A solution using binary search
https://www.codechef.com/viewsolution/69403847

please help me to understand the logic briefly. sum means the number of element and i means index and then… ?

I was always placing the smallest element first in each positive array greedily.
For example: `[1, 1, 2, 2, 2, 3]` becomes `[ [1], [1, 2], [2, 2, 3] ]`.
Why is this approach wrong? Can someone help me with some test cases, I can’t think of any.

I found one:
`1 1 2 2`

I did this too. For me this implementation was more intuitive.

please provide solution in java language also

@subhash_9523 - Java solutions here - Positive array Submissions | CodeChef

You can click on ‘submissions’ for any problem to view all the submissions.

how are you checking that you can accommodate all the elements in `mid` number of arrays ?

can you please tell how are you checking that you can accommodate all the elements in `mid` number of arrays ?

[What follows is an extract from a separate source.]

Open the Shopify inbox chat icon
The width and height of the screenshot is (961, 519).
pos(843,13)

I more or less just simulated what precisely the problem was said to do.
I will start creating arrays like I keep my pointer at 1(index) so I need an element greater than equal to 1, I search for such an element, and there can be two cases :
Case 1: element found
you erase this element, increase your pointer(index) by 1 and repeat unless case 2 occurs (caution this searching is just how many elements one array can accommodate according to the given conditions.